* [YOUR TASK] In the listing below, locate the lines bearing the word "checkbox". Copy every one of them.

----- DATA UNDER STUDY

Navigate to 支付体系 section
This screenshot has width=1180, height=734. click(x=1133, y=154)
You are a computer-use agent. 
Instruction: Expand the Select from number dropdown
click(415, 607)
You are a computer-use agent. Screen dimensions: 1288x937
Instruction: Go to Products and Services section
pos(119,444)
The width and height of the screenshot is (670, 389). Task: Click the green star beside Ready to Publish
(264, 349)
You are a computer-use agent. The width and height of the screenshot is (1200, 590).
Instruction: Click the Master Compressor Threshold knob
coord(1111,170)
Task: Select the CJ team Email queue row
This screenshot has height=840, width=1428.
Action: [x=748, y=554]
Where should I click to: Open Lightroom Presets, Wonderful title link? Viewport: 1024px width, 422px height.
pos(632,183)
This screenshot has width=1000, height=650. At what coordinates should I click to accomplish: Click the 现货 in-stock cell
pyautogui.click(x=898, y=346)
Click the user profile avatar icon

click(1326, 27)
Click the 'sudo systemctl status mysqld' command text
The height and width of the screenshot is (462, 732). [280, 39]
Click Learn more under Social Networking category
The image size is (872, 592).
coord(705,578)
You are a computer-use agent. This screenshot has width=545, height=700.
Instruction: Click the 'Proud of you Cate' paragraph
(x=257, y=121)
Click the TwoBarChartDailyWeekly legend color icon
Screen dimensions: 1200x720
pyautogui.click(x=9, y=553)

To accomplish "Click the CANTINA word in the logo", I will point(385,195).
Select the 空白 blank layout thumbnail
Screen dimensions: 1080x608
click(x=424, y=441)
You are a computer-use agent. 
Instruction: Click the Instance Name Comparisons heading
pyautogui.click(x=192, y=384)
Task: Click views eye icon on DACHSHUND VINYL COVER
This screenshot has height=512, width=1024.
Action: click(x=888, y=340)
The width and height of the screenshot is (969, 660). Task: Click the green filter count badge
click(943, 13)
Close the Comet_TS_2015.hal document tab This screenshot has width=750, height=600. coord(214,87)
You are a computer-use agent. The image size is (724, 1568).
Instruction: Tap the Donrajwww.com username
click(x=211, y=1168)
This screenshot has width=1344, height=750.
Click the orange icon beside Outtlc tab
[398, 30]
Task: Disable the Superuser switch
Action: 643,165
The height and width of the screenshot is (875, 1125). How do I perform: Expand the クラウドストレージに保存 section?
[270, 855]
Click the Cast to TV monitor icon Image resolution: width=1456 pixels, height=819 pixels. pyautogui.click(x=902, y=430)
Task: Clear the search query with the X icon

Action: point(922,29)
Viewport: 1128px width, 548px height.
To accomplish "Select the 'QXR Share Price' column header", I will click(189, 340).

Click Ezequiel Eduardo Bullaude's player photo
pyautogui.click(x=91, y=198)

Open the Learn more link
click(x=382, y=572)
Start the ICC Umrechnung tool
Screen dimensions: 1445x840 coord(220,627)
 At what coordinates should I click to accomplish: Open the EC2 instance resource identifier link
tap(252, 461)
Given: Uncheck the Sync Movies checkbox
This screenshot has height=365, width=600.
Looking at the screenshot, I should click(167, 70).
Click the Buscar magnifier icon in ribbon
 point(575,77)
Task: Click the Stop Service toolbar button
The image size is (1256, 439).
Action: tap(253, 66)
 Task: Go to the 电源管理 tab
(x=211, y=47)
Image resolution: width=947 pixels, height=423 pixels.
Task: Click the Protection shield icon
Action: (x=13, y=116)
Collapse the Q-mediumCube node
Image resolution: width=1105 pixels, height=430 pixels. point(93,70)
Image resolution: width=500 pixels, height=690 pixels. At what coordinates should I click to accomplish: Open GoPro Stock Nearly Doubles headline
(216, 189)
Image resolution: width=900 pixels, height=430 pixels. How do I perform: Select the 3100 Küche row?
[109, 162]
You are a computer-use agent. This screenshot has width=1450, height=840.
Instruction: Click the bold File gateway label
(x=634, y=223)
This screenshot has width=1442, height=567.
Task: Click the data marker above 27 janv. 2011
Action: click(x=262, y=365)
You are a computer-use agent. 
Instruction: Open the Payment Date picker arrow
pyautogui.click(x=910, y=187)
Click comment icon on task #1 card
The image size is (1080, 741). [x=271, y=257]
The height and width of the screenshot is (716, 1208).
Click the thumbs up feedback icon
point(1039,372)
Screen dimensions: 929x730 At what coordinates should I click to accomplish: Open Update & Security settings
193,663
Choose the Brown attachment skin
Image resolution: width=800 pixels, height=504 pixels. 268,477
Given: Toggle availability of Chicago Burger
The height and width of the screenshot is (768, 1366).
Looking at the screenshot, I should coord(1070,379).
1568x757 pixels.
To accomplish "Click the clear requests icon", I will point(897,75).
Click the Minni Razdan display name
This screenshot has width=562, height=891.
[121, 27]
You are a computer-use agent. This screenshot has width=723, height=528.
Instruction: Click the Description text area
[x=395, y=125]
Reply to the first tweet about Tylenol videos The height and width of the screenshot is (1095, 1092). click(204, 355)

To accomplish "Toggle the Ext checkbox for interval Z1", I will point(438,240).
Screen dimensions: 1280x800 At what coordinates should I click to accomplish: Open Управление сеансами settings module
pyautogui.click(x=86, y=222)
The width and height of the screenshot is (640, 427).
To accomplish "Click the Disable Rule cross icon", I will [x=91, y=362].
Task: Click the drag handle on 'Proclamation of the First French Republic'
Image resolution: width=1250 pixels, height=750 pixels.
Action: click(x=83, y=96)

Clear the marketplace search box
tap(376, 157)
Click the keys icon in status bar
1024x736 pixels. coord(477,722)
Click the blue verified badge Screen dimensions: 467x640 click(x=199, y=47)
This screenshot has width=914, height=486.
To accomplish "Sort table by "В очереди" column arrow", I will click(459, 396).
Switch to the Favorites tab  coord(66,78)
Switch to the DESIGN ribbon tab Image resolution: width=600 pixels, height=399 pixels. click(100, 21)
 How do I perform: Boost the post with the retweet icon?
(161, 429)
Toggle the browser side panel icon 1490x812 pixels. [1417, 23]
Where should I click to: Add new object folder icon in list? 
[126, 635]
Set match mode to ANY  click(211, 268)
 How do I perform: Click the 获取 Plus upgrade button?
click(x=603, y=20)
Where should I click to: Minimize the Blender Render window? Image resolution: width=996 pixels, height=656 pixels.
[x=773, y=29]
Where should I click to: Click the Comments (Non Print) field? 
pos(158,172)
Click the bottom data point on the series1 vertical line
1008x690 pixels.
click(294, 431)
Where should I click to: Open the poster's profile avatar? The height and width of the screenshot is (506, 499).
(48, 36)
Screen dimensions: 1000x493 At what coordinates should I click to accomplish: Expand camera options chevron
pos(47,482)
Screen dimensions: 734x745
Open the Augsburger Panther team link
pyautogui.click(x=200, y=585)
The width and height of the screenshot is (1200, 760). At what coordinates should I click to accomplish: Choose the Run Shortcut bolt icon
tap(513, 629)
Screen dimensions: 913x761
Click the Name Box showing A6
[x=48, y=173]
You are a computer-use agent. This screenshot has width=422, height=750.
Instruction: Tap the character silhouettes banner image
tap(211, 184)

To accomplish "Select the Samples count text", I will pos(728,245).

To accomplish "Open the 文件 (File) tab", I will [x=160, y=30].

----------

* [SOLUTION TO THIS EXERCISE]
Given: Uncheck the Sync Movies checkbox
To accomplish "Toggle the Ext checkbox for interval Z1", I will point(438,240).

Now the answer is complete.